What's more is that he's combining it with the ruthless streak that such politicians who crave power have. He's also already compromising, hence letting it be known that the Tories may have to raise taxes before they can cut them because of the huge borrowing debt and the black hole in the public finances, whilst looming over Boris in the Mayor's office like Blair would have liked to have done over Ken. He already has the sort of public image which Blair gained, and which Brown would kill for, with decent popularity ratings, and his performance over the last year has won over the doubters in the Conservative party itself.

As far as I can see it, the left has two choices. Either the Labour party picks itself up out of its desperate misery, viciously goes on the offensive against Cameron and completely challenges them over every little detail, over whether we have a broken society, over public spending pledges, over what their foreign policy would be, and the left joins in with it, even if deservedly detached, or the left has to disconnect completely from Labour now.
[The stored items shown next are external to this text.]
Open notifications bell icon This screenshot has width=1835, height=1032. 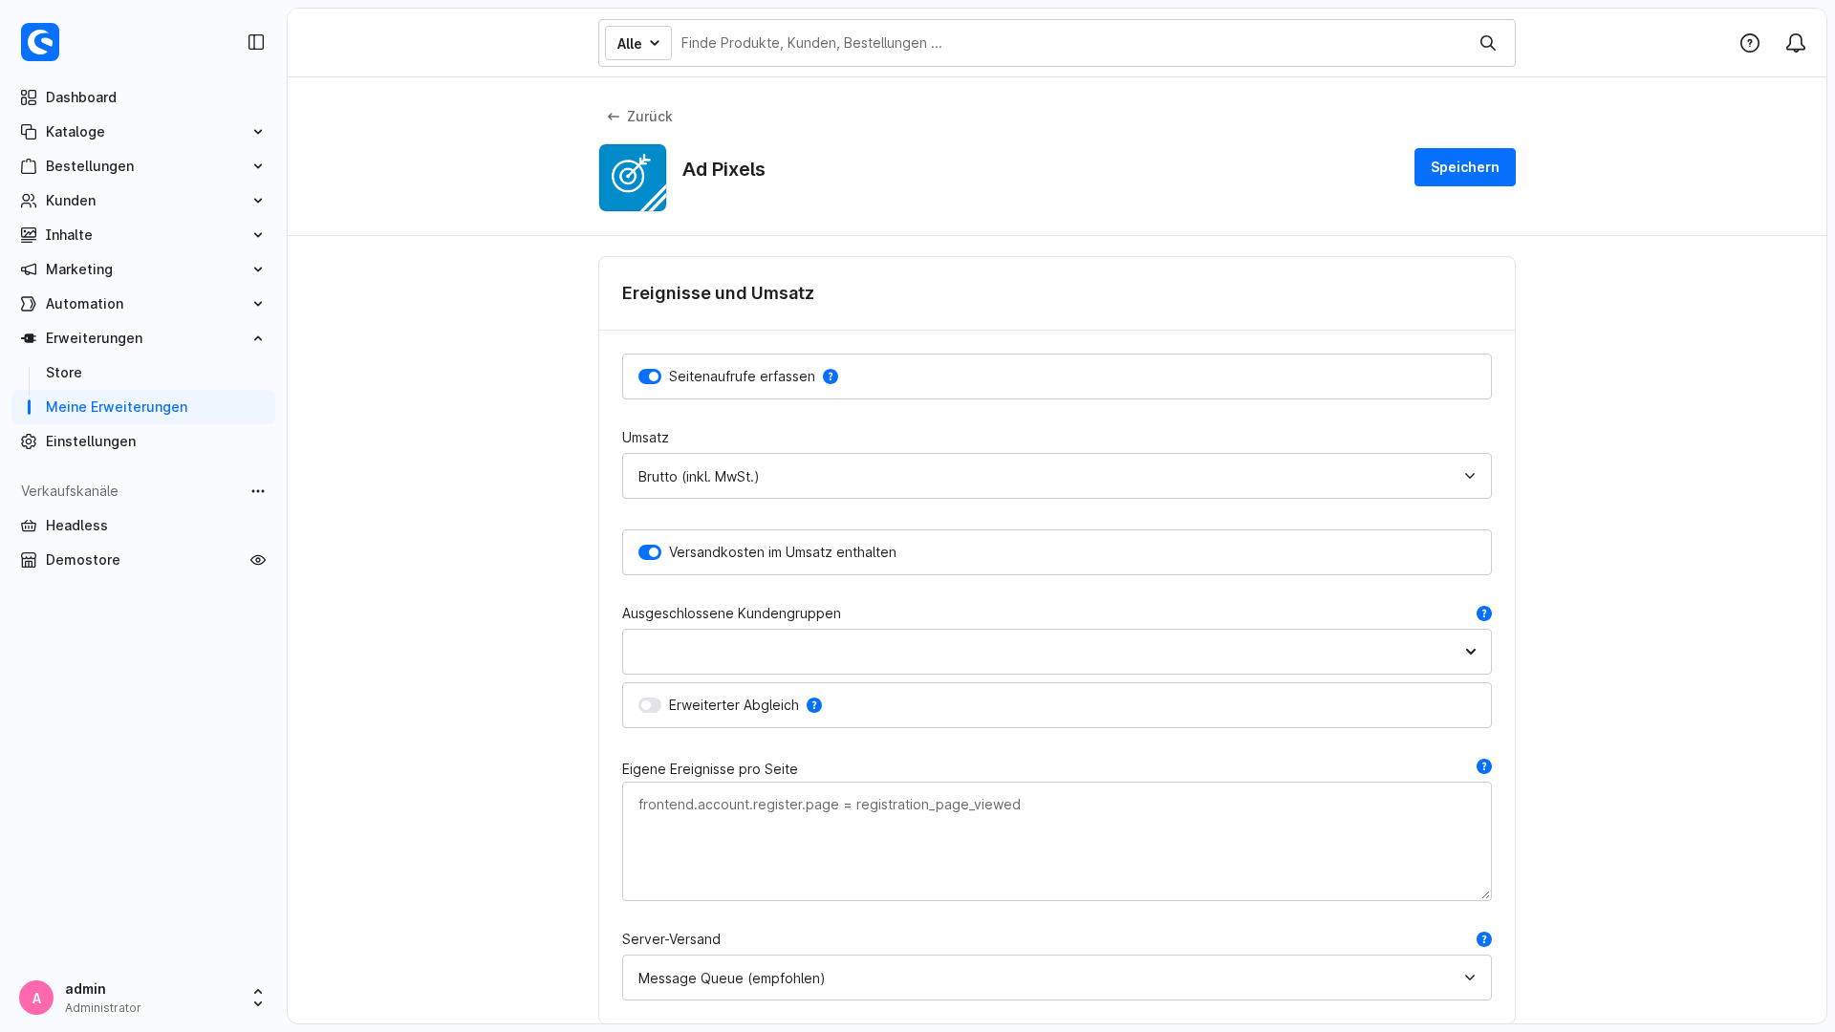tap(1796, 43)
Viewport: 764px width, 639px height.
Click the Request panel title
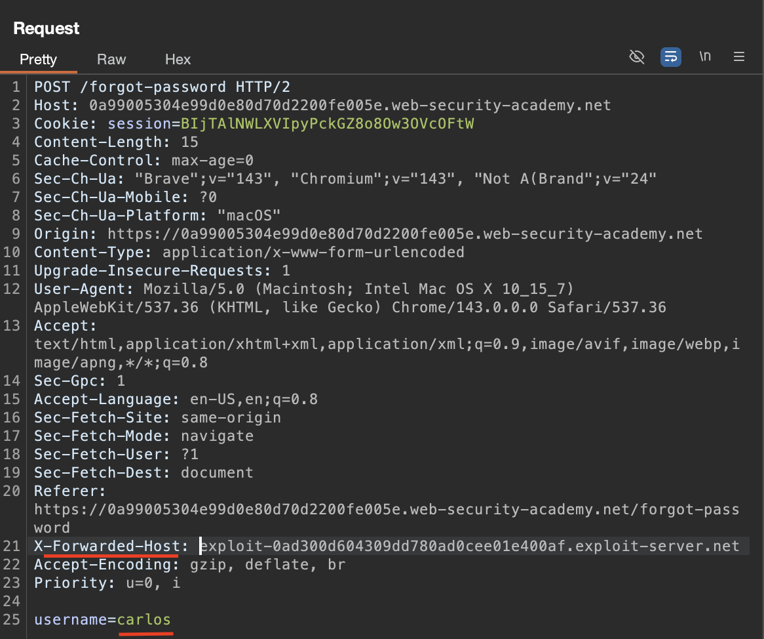[x=46, y=28]
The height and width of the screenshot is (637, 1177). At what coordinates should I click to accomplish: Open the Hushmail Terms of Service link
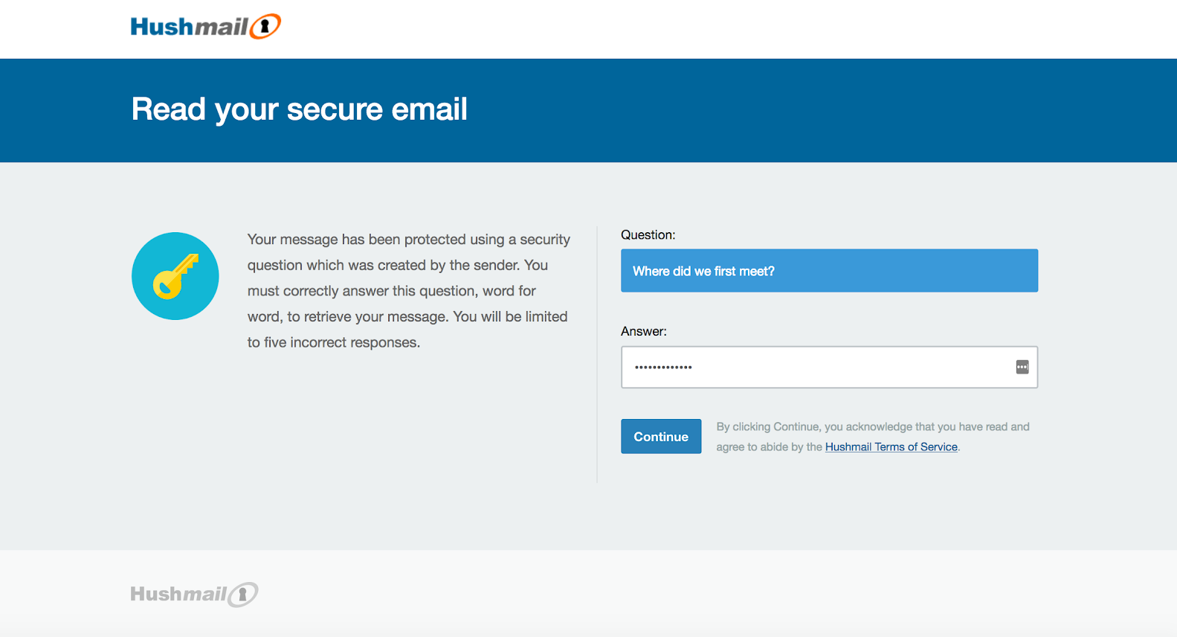click(x=891, y=447)
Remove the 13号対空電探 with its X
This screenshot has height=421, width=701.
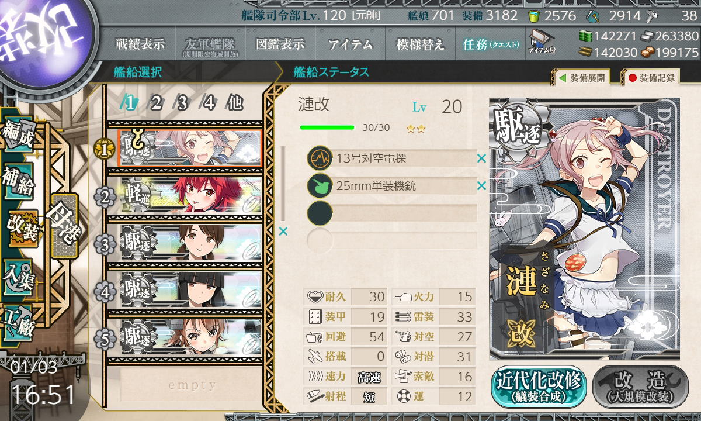(481, 158)
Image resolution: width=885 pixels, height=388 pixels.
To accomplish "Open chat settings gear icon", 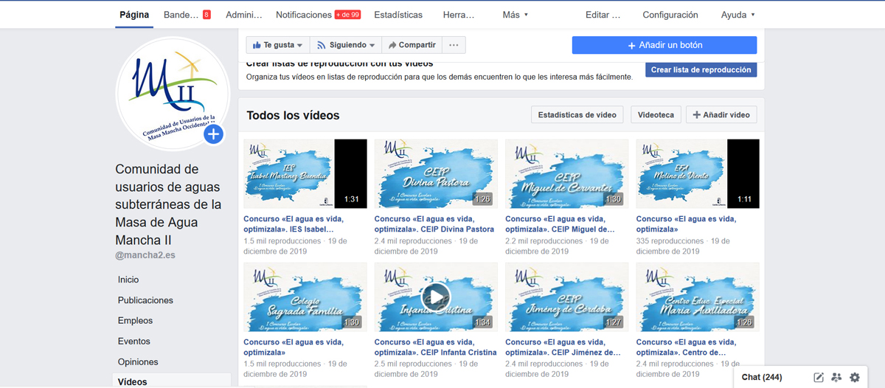I will coord(855,377).
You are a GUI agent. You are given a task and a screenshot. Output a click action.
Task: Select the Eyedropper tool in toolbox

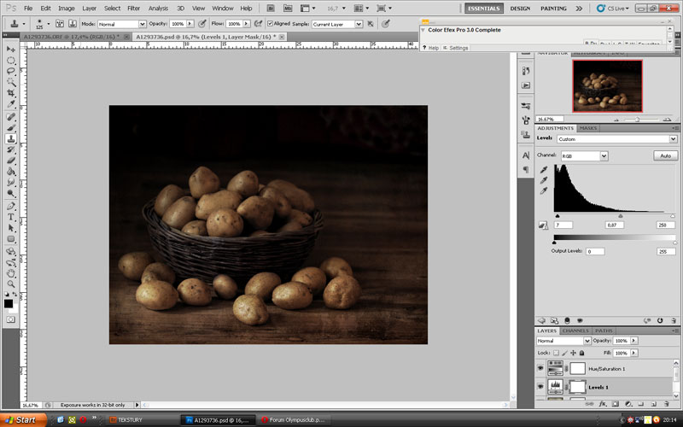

You see it on Comment is Free and elsewhere, how the left, despite its complete disengagement and resentment in places with Labour is getting all the blame for what's gone wrong and none of the credit for what's gone right. The real danger is that the left and its causes get dragged down with Labour, and out of not just power but out of any influence for another generation.

This is why it makes me so despondent when rather than challenging the Conservatives and potentially forcing them to improve their plans, the left seems more concerned with such petty, ridiculous and banal matters as whether or not we should use the word "chav". Yes, a tiny minority of individuals are stupid, wear awful clothes, listen to terrible music and act like imbeciles; if some people want to call them chavs let them get on with it. There are more important things to be concerned with. If the last 10 years have taught us anything it's that someone with charisma is an incredibly dangerous thing. Unhinged by even the slightest disagreement amongst backbench supporters, Cameron has the potential to be far more destructive than Blair ever was. We're almost certainly going to have at least five years of Tory rule, so let's at least ensure that there's some sort of opposition, shall we? Or we can go and shoot ourselves now. There, comrades, are the options.